Tell me how many lines in the data below hold the string "section", and say nothing else.

- RECORDS PROVIDED

______________________________

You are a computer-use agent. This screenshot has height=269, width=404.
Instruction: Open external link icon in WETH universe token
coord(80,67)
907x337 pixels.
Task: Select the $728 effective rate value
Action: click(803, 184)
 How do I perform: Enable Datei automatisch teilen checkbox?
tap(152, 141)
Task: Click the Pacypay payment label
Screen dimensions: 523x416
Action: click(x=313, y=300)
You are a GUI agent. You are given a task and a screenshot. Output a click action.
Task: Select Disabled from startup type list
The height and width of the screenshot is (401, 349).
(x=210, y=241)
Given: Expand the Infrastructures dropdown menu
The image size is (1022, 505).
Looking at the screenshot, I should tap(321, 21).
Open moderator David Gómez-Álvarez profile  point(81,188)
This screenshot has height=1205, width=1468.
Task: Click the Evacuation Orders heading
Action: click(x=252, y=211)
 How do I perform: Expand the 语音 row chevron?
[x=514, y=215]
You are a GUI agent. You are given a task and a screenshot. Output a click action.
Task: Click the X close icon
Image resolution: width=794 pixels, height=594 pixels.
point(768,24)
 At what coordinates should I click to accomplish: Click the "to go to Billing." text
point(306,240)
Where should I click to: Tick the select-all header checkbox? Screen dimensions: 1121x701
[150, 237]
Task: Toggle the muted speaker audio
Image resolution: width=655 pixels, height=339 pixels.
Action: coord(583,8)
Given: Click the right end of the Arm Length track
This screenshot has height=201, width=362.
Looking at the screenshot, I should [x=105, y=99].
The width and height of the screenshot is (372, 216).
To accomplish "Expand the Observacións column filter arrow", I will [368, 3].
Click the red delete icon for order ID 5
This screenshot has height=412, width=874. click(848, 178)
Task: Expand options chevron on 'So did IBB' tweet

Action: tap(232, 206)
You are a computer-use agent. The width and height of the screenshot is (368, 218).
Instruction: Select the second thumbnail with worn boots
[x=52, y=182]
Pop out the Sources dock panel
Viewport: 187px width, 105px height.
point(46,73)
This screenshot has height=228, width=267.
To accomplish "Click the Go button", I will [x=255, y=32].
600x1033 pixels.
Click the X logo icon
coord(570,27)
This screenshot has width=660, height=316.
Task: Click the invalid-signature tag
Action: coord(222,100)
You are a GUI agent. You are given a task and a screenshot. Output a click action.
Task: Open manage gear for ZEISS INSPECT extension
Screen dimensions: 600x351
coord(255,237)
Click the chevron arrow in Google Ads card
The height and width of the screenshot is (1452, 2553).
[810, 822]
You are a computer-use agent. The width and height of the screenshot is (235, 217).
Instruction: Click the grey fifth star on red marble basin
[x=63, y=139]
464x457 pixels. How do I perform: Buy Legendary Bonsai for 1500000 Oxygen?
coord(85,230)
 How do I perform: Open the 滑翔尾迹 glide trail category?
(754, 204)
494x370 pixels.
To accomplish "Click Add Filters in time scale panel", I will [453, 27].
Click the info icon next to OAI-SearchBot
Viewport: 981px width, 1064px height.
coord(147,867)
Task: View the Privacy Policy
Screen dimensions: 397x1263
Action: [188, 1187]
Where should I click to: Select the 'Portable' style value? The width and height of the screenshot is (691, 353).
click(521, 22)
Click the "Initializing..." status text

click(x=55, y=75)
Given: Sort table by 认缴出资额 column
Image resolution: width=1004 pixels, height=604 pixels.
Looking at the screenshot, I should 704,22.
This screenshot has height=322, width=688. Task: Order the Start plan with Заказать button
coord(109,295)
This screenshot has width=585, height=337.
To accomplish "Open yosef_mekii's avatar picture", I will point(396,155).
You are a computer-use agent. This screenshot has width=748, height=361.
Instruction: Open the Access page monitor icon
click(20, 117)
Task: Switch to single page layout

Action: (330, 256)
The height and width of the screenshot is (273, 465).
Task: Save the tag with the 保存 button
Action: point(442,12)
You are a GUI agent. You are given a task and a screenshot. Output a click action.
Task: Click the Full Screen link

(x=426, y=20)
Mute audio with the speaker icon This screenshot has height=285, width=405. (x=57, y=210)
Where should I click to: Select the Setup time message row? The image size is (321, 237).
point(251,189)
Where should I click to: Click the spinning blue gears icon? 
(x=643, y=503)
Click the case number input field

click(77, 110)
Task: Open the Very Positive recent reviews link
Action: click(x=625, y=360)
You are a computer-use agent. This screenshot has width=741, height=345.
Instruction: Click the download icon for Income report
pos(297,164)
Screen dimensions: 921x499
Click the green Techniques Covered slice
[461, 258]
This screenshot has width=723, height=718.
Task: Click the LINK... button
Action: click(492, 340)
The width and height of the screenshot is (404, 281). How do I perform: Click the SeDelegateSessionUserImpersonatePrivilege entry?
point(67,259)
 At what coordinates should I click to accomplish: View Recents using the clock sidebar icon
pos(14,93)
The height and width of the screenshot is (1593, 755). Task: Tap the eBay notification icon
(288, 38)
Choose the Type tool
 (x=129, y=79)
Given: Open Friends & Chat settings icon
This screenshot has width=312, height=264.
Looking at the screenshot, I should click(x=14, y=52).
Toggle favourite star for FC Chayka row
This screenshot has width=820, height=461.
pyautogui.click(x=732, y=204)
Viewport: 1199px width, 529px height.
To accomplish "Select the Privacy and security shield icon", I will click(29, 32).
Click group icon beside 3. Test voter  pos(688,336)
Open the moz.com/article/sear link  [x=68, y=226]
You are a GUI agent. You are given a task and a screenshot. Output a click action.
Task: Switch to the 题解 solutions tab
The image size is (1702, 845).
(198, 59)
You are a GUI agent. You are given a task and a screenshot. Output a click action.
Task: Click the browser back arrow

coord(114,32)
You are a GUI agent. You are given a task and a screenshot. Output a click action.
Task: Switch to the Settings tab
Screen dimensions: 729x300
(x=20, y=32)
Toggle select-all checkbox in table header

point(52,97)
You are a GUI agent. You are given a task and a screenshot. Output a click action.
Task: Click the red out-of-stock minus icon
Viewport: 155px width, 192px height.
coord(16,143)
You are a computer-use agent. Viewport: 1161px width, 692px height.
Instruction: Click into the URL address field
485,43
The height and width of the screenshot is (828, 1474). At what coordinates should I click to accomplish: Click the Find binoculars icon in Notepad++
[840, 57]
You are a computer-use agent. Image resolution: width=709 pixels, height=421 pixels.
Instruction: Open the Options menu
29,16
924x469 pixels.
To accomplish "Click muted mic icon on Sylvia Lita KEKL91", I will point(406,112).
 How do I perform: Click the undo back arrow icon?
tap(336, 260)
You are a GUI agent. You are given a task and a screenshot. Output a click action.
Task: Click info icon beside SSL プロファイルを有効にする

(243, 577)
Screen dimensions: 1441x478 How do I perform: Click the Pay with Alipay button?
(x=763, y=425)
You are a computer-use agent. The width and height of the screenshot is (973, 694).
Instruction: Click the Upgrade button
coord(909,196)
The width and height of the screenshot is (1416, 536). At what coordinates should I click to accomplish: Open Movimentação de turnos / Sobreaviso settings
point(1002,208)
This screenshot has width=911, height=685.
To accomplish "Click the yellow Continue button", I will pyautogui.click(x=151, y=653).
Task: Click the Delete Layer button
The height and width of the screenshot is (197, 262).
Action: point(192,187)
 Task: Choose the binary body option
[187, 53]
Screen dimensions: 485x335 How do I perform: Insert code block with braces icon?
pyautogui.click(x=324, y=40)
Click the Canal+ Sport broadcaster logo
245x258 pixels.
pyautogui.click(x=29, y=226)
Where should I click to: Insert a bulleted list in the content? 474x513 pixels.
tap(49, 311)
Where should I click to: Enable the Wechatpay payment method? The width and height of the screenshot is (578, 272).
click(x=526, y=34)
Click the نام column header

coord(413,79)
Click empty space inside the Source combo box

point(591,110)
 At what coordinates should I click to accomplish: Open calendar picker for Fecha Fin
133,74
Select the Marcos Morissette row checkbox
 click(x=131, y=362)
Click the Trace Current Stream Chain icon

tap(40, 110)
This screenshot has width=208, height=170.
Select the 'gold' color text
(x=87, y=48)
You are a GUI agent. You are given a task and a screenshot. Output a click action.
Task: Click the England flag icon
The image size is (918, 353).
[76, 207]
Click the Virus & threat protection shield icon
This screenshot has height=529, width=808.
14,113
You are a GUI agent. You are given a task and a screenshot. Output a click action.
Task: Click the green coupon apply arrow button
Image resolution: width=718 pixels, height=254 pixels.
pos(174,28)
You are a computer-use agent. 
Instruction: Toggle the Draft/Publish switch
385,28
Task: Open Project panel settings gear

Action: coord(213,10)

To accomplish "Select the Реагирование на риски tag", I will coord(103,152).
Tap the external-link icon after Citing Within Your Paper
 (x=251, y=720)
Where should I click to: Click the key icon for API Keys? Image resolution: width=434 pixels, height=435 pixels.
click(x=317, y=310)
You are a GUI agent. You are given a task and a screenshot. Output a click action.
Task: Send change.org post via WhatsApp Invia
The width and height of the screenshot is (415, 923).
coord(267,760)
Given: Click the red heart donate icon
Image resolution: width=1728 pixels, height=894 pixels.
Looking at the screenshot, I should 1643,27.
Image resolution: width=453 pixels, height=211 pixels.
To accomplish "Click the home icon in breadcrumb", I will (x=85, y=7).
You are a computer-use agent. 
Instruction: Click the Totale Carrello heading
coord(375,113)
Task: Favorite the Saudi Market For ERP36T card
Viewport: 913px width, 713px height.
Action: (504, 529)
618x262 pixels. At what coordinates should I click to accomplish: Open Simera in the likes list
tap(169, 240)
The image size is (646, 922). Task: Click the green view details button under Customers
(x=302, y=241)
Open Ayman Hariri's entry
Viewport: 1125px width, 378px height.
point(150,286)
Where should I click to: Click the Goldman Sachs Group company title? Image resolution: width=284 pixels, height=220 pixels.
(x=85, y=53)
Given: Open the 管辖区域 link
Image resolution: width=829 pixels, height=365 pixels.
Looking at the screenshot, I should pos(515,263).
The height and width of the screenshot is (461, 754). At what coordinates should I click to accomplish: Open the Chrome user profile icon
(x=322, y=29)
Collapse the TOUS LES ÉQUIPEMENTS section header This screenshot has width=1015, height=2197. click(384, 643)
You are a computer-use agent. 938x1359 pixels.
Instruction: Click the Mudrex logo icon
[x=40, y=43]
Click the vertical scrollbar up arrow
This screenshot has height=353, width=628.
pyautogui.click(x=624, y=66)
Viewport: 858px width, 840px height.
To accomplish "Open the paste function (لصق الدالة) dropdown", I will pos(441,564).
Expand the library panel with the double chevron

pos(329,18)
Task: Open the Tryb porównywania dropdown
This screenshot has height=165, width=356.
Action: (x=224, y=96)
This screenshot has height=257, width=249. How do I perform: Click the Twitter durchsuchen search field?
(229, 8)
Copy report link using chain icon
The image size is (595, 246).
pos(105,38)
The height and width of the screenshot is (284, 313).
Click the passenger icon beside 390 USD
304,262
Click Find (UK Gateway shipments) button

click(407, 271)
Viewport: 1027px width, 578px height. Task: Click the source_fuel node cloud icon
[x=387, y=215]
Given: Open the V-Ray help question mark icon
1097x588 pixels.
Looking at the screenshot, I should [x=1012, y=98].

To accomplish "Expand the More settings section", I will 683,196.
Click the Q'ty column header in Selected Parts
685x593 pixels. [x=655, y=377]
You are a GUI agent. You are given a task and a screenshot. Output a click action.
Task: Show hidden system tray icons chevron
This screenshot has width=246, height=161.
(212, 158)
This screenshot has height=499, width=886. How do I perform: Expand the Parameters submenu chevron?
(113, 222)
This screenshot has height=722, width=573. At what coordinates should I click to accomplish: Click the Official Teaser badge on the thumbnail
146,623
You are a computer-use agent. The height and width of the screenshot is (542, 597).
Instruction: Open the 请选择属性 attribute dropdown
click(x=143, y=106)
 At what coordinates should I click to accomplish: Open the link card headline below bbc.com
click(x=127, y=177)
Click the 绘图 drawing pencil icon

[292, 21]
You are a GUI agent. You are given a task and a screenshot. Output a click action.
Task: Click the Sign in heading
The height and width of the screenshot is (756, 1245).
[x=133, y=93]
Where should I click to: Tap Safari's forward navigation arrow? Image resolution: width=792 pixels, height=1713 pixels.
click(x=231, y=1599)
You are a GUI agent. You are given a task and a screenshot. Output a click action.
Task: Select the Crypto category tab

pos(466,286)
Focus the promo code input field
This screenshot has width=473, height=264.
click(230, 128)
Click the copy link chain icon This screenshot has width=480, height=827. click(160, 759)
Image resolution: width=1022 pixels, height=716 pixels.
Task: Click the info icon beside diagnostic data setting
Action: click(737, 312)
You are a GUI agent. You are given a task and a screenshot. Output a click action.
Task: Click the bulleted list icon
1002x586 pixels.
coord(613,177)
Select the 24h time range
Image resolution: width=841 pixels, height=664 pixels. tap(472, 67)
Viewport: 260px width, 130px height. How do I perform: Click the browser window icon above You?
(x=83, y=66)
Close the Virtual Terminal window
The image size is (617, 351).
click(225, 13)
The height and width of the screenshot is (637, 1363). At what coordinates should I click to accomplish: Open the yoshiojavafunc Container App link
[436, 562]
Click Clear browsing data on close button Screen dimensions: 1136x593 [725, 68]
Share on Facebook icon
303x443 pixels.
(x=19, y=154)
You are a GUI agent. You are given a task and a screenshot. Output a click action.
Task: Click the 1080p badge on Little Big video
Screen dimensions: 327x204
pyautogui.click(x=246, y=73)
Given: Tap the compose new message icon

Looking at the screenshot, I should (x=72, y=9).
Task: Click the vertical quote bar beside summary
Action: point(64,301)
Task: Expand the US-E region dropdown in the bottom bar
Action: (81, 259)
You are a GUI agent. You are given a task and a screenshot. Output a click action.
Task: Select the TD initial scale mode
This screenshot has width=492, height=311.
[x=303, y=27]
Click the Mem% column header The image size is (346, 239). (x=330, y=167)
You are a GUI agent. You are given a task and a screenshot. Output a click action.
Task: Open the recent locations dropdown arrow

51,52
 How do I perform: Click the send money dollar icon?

______________________________

- RESPONSE BOX
2